• **Task item**: The data that follows is to be given again, exactly as written.

====== Information shown

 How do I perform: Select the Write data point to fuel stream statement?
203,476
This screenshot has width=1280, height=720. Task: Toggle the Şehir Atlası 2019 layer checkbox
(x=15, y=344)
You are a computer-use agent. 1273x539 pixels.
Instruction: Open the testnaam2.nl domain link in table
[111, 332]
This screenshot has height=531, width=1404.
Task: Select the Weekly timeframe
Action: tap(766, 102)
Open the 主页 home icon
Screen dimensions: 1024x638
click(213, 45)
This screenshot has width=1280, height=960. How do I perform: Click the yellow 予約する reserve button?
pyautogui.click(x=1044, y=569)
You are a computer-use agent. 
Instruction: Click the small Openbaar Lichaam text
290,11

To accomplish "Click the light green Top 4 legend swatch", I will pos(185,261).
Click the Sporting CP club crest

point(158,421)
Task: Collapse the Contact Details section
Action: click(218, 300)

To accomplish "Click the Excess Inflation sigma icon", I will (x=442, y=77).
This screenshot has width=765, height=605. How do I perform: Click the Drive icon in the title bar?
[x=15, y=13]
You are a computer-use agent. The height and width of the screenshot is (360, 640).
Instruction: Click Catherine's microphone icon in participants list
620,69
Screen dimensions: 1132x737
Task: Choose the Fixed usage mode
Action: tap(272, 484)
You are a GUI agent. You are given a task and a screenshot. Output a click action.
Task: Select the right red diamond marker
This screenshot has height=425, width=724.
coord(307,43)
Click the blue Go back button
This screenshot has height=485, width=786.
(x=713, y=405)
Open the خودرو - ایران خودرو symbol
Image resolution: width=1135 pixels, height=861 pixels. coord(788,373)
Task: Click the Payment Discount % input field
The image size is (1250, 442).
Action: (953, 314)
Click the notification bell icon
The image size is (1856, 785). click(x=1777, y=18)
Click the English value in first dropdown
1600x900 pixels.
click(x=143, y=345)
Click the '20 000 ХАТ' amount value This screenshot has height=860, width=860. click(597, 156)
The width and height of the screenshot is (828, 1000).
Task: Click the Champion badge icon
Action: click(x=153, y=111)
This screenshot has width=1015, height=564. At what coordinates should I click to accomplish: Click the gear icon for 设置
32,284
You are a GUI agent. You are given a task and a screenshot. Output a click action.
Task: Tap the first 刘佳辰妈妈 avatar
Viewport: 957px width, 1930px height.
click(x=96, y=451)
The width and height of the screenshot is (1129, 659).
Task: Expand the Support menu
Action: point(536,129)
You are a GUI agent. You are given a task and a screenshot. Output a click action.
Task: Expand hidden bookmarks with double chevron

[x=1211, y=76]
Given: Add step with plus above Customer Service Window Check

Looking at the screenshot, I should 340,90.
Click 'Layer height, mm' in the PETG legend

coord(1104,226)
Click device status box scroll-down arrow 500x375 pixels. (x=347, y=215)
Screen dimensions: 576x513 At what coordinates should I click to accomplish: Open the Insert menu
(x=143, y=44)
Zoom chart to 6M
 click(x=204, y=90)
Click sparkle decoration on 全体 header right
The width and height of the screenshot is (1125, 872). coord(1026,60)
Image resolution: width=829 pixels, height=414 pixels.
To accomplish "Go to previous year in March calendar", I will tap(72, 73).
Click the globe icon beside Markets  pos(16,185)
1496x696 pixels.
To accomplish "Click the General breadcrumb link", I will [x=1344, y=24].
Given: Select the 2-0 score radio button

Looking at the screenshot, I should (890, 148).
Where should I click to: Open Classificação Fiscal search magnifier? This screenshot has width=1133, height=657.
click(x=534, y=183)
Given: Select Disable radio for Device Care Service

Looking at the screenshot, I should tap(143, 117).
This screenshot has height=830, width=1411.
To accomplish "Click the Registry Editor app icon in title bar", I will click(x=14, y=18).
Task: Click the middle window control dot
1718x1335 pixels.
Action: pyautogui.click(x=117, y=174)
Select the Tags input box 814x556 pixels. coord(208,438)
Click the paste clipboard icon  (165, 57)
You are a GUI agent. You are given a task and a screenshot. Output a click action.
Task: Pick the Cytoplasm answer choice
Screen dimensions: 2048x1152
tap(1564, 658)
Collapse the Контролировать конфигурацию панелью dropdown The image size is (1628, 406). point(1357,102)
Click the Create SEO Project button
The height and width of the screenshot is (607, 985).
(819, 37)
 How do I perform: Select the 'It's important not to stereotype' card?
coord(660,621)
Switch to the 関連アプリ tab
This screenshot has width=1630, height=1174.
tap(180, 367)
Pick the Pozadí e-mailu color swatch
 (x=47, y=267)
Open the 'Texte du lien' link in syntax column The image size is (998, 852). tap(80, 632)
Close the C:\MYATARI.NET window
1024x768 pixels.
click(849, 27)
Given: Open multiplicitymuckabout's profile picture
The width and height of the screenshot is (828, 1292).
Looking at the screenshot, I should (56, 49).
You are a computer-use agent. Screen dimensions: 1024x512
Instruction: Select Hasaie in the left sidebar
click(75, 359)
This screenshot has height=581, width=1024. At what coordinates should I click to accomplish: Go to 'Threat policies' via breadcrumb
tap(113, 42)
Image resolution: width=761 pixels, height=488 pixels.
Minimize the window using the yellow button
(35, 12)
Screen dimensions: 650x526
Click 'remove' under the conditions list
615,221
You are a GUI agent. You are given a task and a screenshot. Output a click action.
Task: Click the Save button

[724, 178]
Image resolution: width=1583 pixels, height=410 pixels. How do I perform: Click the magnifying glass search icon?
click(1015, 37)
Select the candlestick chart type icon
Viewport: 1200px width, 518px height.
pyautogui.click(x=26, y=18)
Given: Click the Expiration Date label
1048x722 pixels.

============

• **Written response**:
 How do I perform: Select the Write data point to fuel stream statement?
203,476
This screenshot has width=1280, height=720. Task: Toggle the Şehir Atlası 2019 layer checkbox
(x=15, y=344)
You are a computer-use agent. 1273x539 pixels.
Instruction: Open the testnaam2.nl domain link in table
[111, 332]
This screenshot has height=531, width=1404.
Task: Select the Weekly timeframe
Action: tap(766, 102)
Open the 主页 home icon
Screen dimensions: 1024x638
click(213, 45)
This screenshot has width=1280, height=960. How do I perform: Click the yellow 予約する reserve button?
pyautogui.click(x=1044, y=569)
You are a computer-use agent. 
Instruction: Click the small Openbaar Lichaam text
290,11

To accomplish "Click the light green Top 4 legend swatch", I will pos(185,261).
Click the Sporting CP club crest

point(158,421)
Task: Collapse the Contact Details section
Action: click(218, 300)

To accomplish "Click the Excess Inflation sigma icon", I will (x=442, y=77).
This screenshot has width=765, height=605. How do I perform: Click the Drive icon in the title bar?
[x=15, y=13]
You are a computer-use agent. The height and width of the screenshot is (360, 640).
Instruction: Click Catherine's microphone icon in participants list
620,69
Screen dimensions: 1132x737
Task: Choose the Fixed usage mode
Action: tap(272, 484)
You are a GUI agent. You are given a task and a screenshot. Output a click action.
Task: Select the right red diamond marker
This screenshot has height=425, width=724.
coord(307,43)
Click the blue Go back button
This screenshot has height=485, width=786.
(x=713, y=405)
Open the خودرو - ایران خودرو symbol
Image resolution: width=1135 pixels, height=861 pixels. coord(788,373)
Task: Click the Payment Discount % input field
The image size is (1250, 442).
Action: (953, 314)
Click the notification bell icon
The image size is (1856, 785). click(x=1777, y=18)
Click the English value in first dropdown
1600x900 pixels.
click(x=143, y=345)
Click the '20 000 ХАТ' amount value This screenshot has height=860, width=860. click(597, 156)
The width and height of the screenshot is (828, 1000).
Task: Click the Champion badge icon
Action: click(x=153, y=111)
This screenshot has width=1015, height=564. At what coordinates should I click to accomplish: Click the gear icon for 设置
32,284
You are a GUI agent. You are given a task and a screenshot. Output a click action.
Task: Tap the first 刘佳辰妈妈 avatar
Viewport: 957px width, 1930px height.
click(x=96, y=451)
The width and height of the screenshot is (1129, 659).
Task: Expand the Support menu
Action: point(536,129)
You are a GUI agent. You are given a task and a screenshot. Output a click action.
Task: Expand hidden bookmarks with double chevron

[x=1211, y=76]
Given: Add step with plus above Customer Service Window Check

Looking at the screenshot, I should 340,90.
Click 'Layer height, mm' in the PETG legend

coord(1104,226)
Click device status box scroll-down arrow 500x375 pixels. (x=347, y=215)
Screen dimensions: 576x513 At what coordinates should I click to accomplish: Open the Insert menu
(x=143, y=44)
Zoom chart to 6M
 click(x=204, y=90)
Click sparkle decoration on 全体 header right
The width and height of the screenshot is (1125, 872). coord(1026,60)
Image resolution: width=829 pixels, height=414 pixels.
To accomplish "Go to previous year in March calendar", I will tap(72, 73).
Click the globe icon beside Markets  pos(16,185)
1496x696 pixels.
To accomplish "Click the General breadcrumb link", I will [x=1344, y=24].
Given: Select the 2-0 score radio button

Looking at the screenshot, I should (890, 148).
Where should I click to: Open Classificação Fiscal search magnifier? This screenshot has width=1133, height=657.
click(x=534, y=183)
Given: Select Disable radio for Device Care Service

Looking at the screenshot, I should tap(143, 117).
This screenshot has height=830, width=1411.
To accomplish "Click the Registry Editor app icon in title bar", I will click(x=14, y=18).
Task: Click the middle window control dot
1718x1335 pixels.
Action: pyautogui.click(x=117, y=174)
Select the Tags input box 814x556 pixels. coord(208,438)
Click the paste clipboard icon  (165, 57)
You are a GUI agent. You are given a task and a screenshot. Output a click action.
Task: Pick the Cytoplasm answer choice
Screen dimensions: 2048x1152
tap(1564, 658)
Collapse the Контролировать конфигурацию панелью dropdown The image size is (1628, 406). point(1357,102)
Click the Create SEO Project button
The height and width of the screenshot is (607, 985).
(819, 37)
 How do I perform: Select the 'It's important not to stereotype' card?
coord(660,621)
Switch to the 関連アプリ tab
This screenshot has width=1630, height=1174.
tap(180, 367)
Pick the Pozadí e-mailu color swatch
 (x=47, y=267)
Open the 'Texte du lien' link in syntax column The image size is (998, 852). tap(80, 632)
Close the C:\MYATARI.NET window
1024x768 pixels.
click(849, 27)
Given: Open multiplicitymuckabout's profile picture
The width and height of the screenshot is (828, 1292).
Looking at the screenshot, I should (56, 49).
You are a computer-use agent. Screen dimensions: 1024x512
Instruction: Select Hasaie in the left sidebar
click(75, 359)
This screenshot has height=581, width=1024. At what coordinates should I click to accomplish: Go to 'Threat policies' via breadcrumb
tap(113, 42)
Image resolution: width=761 pixels, height=488 pixels.
Minimize the window using the yellow button
(35, 12)
Screen dimensions: 650x526
Click 'remove' under the conditions list
615,221
You are a GUI agent. You are given a task and a screenshot. Output a click action.
Task: Click the Save button

[724, 178]
Image resolution: width=1583 pixels, height=410 pixels. How do I perform: Click the magnifying glass search icon?
click(1015, 37)
Select the candlestick chart type icon
Viewport: 1200px width, 518px height.
pyautogui.click(x=26, y=18)
Given: Click the Expiration Date label
1048x722 pixels.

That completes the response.